*** Opening Source information ***
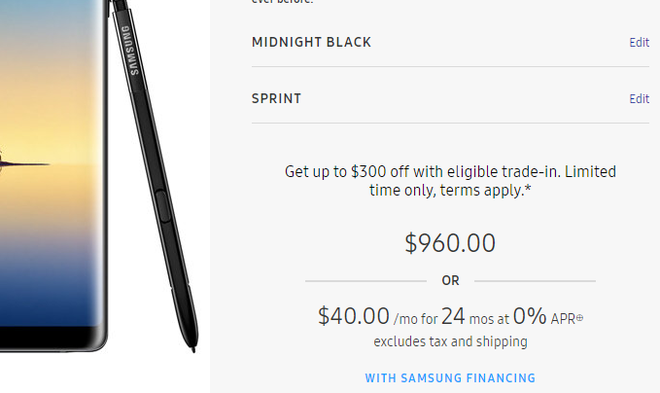Viewport: 660px width, 393px height.
Task: Select the SPRINT carrier heading
Action: pyautogui.click(x=277, y=98)
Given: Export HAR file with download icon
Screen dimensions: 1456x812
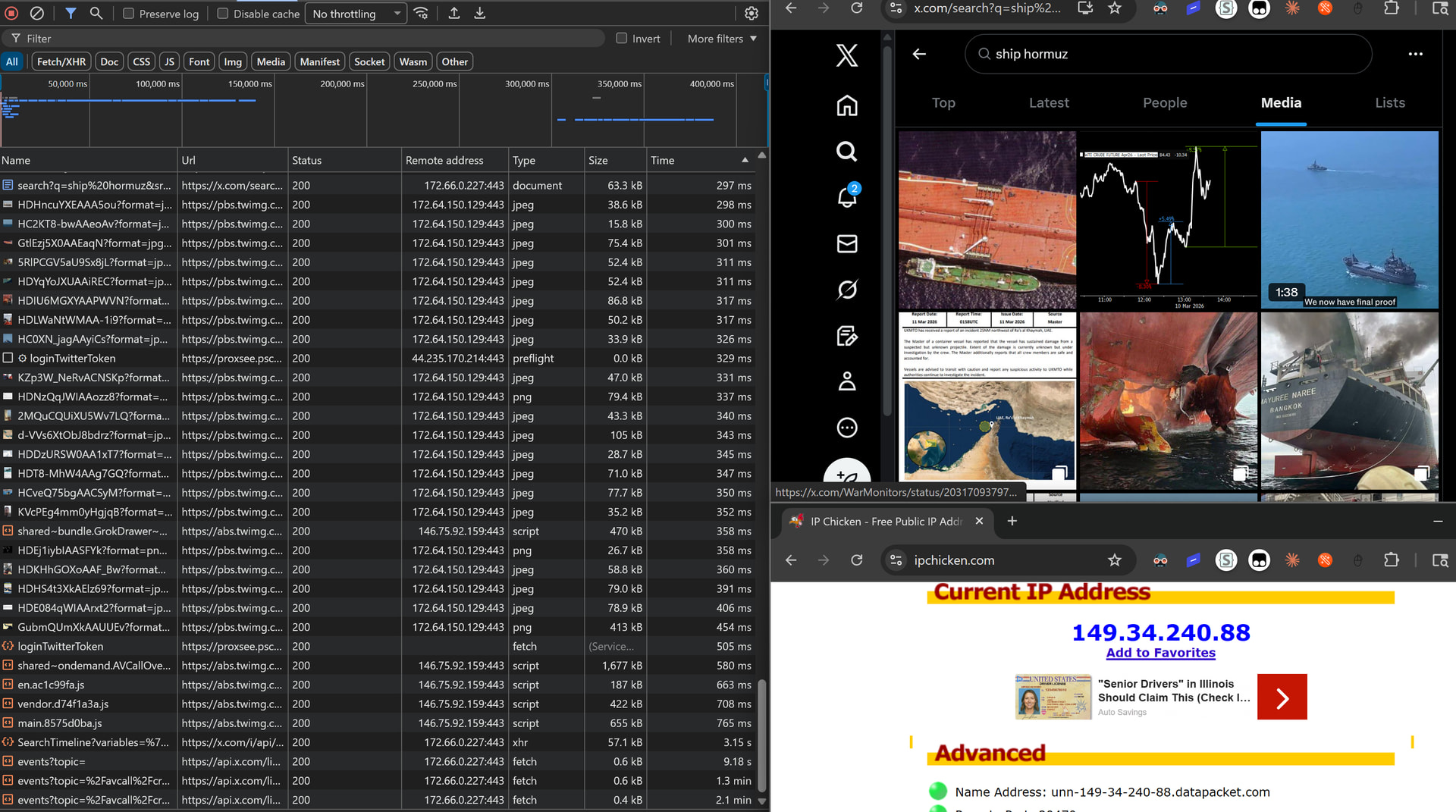Looking at the screenshot, I should 480,14.
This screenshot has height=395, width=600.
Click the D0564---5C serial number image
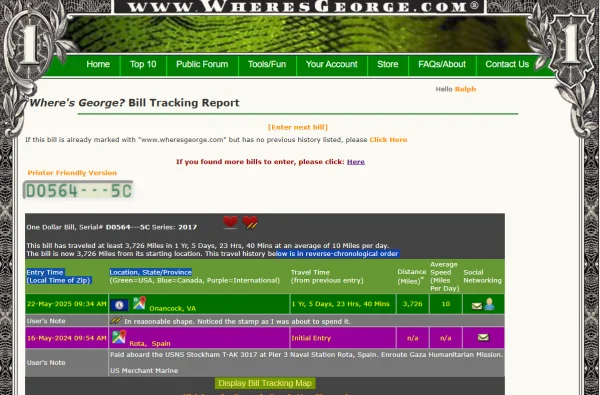pyautogui.click(x=78, y=190)
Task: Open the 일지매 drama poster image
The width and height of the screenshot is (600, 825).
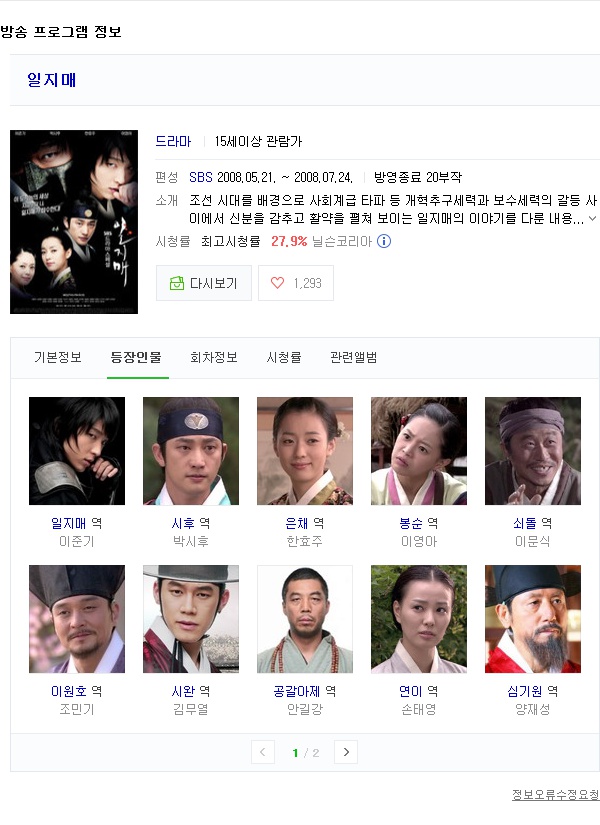Action: pos(74,222)
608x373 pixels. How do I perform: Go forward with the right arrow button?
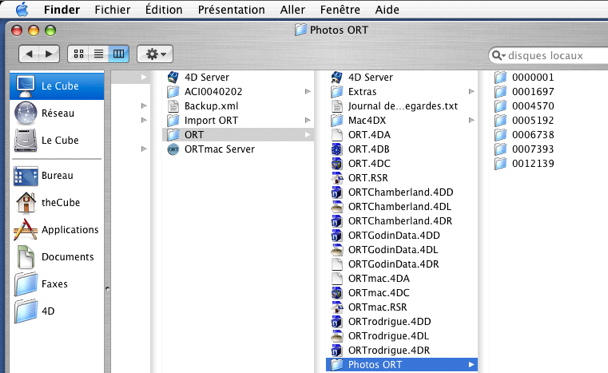[49, 54]
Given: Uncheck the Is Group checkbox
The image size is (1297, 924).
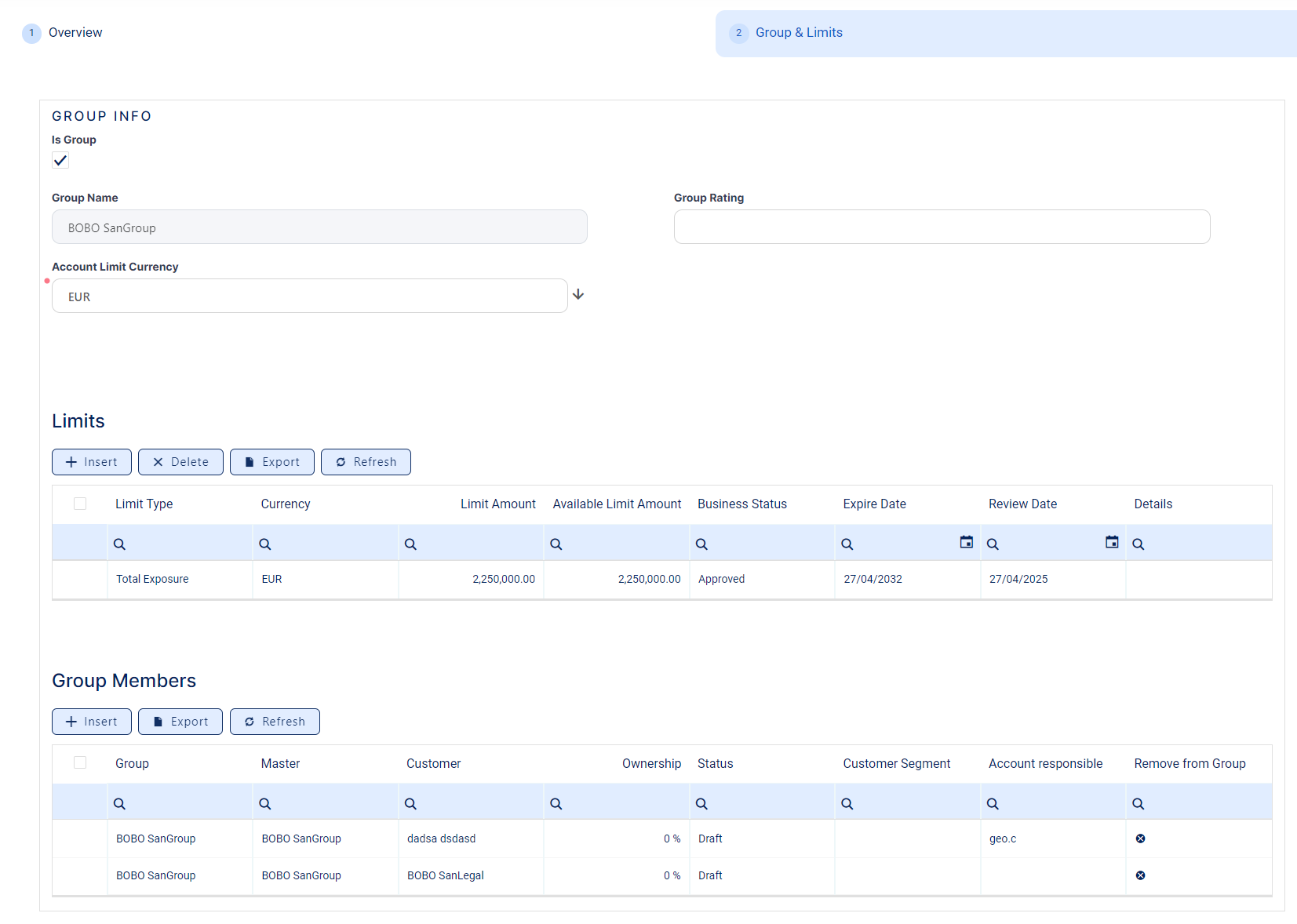Looking at the screenshot, I should click(x=60, y=161).
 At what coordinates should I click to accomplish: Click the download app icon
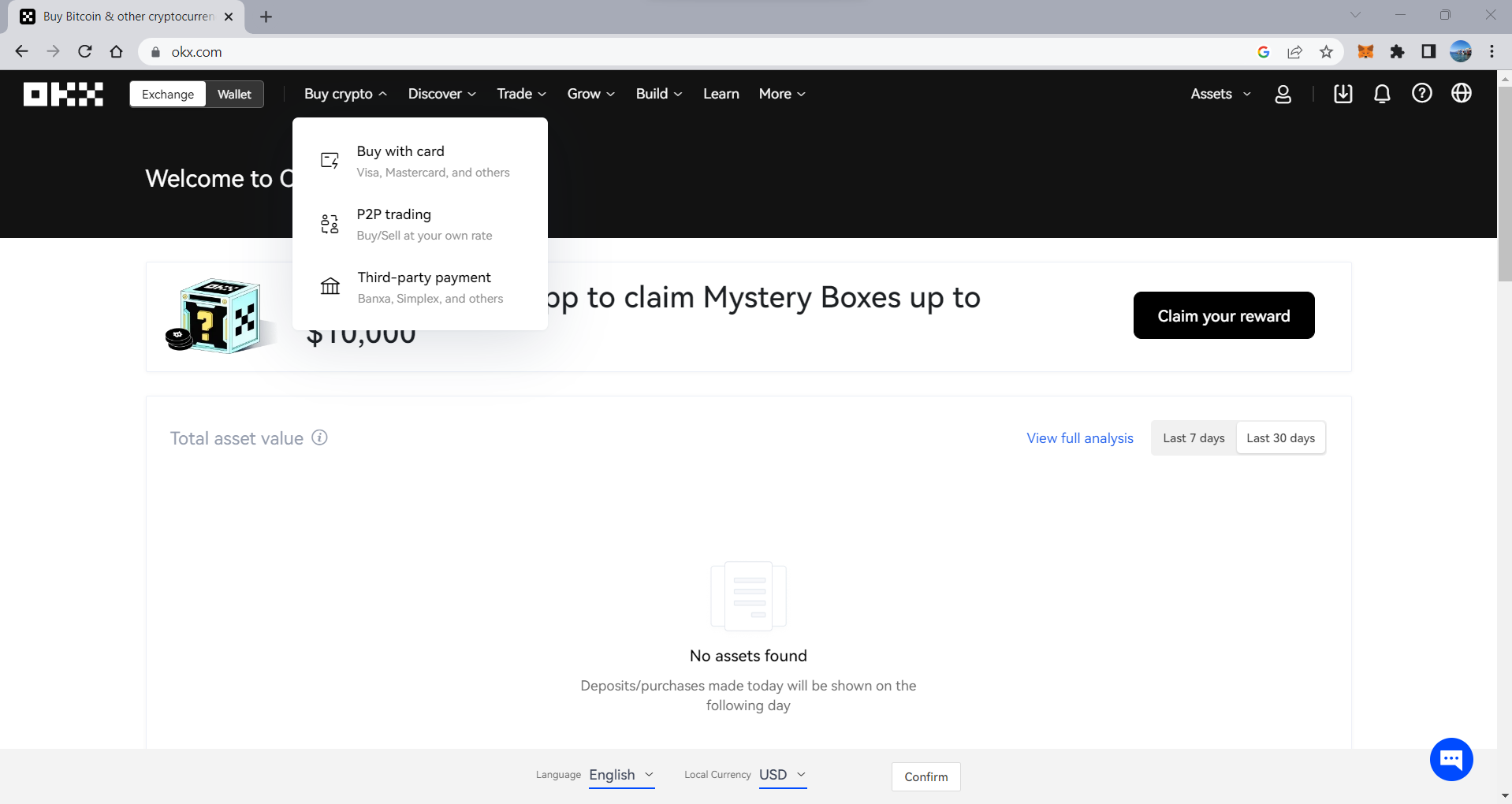1343,94
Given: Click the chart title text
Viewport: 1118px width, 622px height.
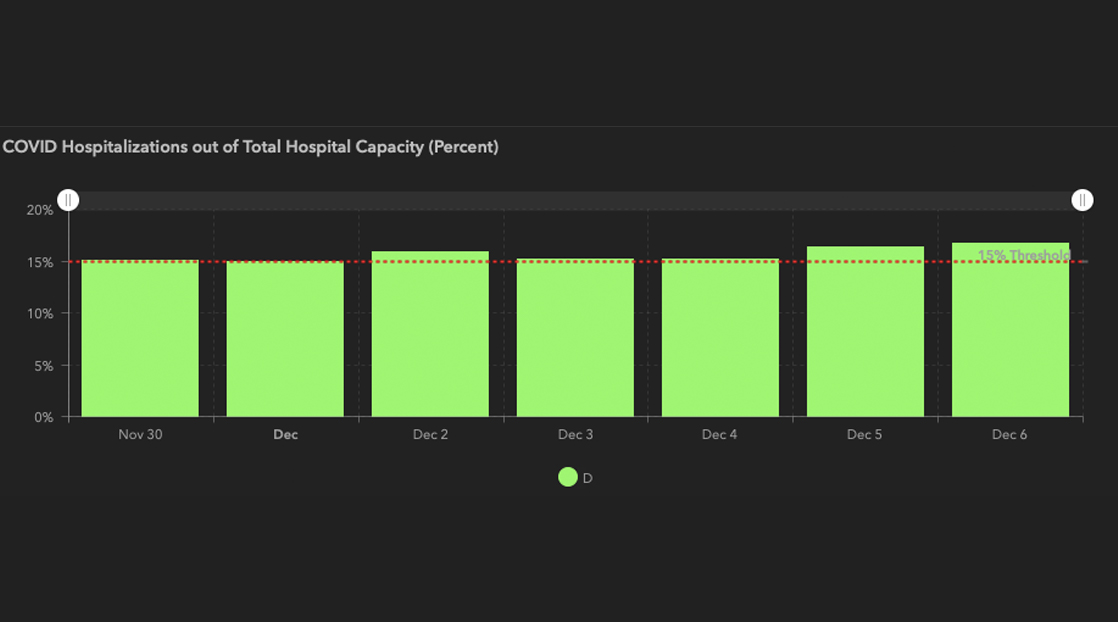Looking at the screenshot, I should tap(250, 147).
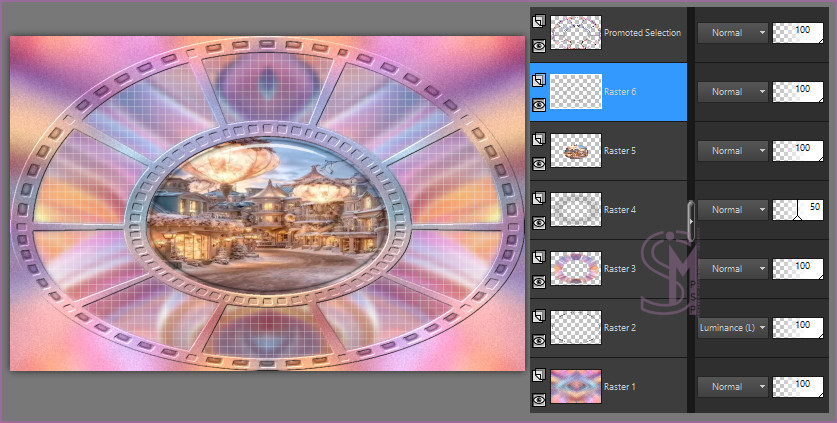Image resolution: width=837 pixels, height=423 pixels.
Task: Click the Raster 1 layer thumbnail
Action: [576, 386]
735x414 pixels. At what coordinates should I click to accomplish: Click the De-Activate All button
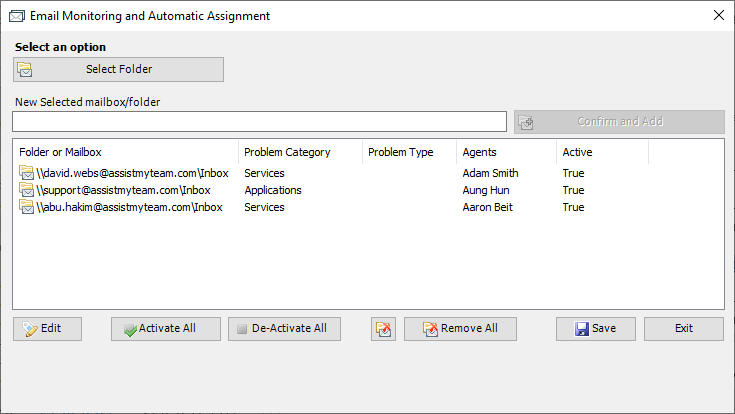pos(284,329)
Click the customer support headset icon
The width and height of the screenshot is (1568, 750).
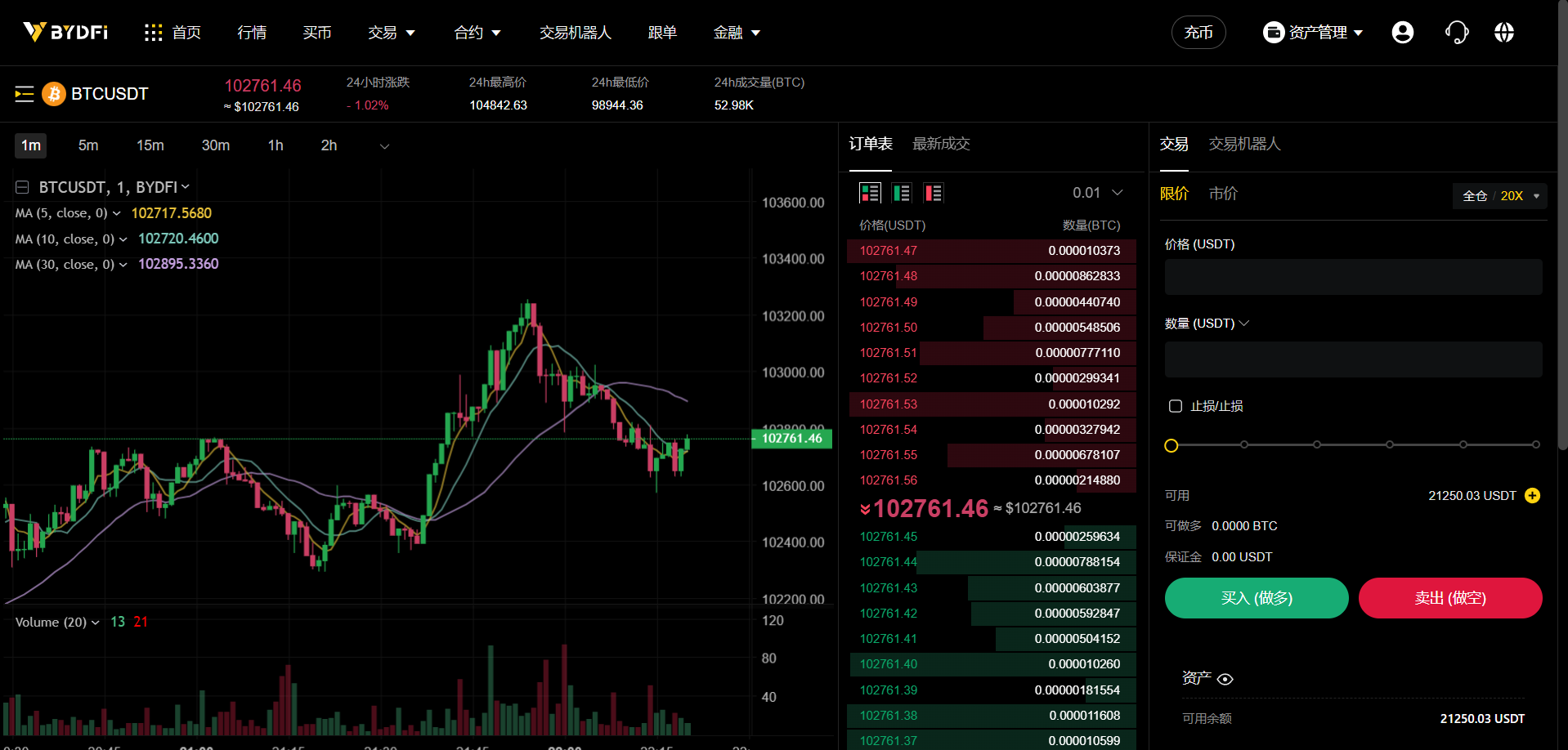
*** Closing Source information ***
### Task to complete
Leave out the pictures, and retype exactly the lines from the one containing "Task: Open the 일지매 drama poster image" through the last line of the data above, no more and no less.

### Worked solution
Task: Open the 일지매 drama poster image
The width and height of the screenshot is (600, 825).
Action: pos(74,222)
608x373 pixels. How do I perform: Go forward with the right arrow button?
[49, 54]
Given: Uncheck the Is Group checkbox
The image size is (1297, 924).
Looking at the screenshot, I should click(x=60, y=161).
 At what coordinates should I click to accomplish: Click the download app icon
1343,94
Given: Click the chart title text
Viewport: 1118px width, 622px height.
Looking at the screenshot, I should tap(250, 147).
Image resolution: width=837 pixels, height=423 pixels.
Task: Click the Raster 1 layer thumbnail
Action: [576, 386]
735x414 pixels. At what coordinates should I click to accomplish: Click the De-Activate All button
pos(284,329)
Click the customer support headset icon
The width and height of the screenshot is (1568, 750).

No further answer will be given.